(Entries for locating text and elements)
begin

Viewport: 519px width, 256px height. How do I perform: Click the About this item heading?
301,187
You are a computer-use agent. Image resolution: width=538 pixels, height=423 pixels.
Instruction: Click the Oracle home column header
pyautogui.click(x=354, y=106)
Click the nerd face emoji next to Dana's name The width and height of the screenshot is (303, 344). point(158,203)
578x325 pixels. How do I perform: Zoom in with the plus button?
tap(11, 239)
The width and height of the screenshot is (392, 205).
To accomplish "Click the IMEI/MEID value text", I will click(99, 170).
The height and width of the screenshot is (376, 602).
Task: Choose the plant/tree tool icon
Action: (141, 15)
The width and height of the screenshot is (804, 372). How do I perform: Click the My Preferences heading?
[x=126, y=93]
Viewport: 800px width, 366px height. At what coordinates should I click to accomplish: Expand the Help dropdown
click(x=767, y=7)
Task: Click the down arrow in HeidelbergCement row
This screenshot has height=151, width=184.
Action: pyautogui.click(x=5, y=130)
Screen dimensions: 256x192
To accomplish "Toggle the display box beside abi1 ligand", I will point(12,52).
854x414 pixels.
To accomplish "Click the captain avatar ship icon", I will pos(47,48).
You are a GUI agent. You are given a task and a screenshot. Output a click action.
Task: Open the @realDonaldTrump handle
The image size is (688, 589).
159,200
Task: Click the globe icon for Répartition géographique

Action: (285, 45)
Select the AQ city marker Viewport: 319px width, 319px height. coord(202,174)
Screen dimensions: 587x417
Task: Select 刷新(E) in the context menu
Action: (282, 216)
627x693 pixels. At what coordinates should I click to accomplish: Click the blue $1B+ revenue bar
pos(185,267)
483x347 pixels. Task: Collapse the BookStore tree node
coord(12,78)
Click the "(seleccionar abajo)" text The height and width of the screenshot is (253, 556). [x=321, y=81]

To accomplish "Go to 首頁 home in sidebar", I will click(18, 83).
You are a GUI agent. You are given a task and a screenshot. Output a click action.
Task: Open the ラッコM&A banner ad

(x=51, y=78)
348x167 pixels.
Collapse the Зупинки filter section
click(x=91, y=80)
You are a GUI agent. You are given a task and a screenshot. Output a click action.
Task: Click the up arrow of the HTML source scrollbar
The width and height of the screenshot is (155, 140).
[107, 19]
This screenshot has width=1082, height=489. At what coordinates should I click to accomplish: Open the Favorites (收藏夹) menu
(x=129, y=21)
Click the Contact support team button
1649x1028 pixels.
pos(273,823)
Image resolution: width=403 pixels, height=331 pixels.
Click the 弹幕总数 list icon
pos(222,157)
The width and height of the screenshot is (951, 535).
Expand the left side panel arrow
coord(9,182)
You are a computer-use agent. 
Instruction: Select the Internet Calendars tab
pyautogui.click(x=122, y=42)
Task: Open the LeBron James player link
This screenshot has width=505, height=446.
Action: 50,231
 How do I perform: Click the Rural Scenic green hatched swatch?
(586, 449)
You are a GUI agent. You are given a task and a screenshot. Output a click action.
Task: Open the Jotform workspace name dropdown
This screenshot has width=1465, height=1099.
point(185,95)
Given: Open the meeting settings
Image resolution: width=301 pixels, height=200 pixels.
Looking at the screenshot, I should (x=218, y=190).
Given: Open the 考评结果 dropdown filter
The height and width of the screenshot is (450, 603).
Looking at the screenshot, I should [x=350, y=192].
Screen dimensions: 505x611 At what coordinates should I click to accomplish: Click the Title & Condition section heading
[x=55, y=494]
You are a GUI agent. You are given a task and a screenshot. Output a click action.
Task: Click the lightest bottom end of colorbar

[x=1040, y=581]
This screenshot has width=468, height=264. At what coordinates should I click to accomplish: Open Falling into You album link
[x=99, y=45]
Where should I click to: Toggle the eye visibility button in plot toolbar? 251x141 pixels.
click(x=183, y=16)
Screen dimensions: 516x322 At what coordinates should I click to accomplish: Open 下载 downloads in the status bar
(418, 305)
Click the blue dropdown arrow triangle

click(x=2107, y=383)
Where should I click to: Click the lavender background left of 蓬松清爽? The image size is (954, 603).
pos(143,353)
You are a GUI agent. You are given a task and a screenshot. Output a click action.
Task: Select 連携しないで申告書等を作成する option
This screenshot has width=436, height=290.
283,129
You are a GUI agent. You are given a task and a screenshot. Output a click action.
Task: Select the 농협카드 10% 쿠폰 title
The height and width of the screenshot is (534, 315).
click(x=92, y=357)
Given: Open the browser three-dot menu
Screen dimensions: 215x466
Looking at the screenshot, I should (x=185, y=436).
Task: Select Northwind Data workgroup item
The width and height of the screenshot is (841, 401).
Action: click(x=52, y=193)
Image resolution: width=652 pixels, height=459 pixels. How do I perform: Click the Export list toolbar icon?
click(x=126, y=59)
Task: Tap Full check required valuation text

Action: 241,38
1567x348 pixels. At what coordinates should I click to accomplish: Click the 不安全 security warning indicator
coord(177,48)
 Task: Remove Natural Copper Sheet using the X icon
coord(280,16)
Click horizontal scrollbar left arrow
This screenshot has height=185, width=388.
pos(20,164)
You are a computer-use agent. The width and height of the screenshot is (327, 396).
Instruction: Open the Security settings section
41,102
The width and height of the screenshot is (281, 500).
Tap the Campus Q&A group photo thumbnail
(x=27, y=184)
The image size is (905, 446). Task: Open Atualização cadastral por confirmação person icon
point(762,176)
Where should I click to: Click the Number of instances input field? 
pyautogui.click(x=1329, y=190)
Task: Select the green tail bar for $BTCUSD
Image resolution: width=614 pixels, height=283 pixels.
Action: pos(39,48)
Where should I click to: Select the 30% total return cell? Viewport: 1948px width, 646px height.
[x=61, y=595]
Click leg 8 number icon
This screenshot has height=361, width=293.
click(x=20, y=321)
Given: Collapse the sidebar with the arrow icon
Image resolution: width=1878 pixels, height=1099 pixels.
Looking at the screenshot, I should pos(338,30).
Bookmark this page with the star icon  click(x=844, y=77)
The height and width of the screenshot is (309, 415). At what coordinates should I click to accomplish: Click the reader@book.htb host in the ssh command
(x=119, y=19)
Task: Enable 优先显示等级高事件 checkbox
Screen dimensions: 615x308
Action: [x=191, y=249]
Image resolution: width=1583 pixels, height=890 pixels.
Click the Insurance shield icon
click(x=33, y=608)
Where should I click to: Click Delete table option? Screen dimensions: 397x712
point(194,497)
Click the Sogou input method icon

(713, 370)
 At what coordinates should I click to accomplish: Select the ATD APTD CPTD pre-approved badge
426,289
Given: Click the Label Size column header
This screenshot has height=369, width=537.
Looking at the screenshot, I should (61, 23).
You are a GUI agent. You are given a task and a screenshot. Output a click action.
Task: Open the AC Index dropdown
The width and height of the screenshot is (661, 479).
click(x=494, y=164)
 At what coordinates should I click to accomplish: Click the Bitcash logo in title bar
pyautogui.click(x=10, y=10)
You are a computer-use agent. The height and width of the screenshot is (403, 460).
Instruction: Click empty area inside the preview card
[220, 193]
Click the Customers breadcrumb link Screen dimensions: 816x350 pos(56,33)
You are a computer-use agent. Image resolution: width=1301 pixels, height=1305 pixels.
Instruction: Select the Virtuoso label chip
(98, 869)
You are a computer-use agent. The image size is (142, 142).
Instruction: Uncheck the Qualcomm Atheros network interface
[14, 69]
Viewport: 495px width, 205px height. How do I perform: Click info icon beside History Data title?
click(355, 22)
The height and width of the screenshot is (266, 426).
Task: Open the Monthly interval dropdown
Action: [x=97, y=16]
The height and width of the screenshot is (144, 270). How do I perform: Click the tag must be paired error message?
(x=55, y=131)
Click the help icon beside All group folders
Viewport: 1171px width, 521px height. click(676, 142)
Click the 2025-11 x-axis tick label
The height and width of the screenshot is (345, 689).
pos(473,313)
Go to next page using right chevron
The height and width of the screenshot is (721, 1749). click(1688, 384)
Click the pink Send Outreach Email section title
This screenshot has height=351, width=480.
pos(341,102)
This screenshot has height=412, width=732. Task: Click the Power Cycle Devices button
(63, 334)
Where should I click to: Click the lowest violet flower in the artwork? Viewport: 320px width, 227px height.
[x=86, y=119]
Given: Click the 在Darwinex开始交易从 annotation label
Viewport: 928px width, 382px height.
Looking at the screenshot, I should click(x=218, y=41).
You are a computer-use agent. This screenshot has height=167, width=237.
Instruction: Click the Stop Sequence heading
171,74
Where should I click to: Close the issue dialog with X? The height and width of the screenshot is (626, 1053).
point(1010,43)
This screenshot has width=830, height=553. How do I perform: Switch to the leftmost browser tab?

end

#### Aim of the task
Pick out each line above that contains the word "header" and copy it out in full.

#### Written reply
Instruction: Click the Oracle home column header
Given: Click the Label Size column header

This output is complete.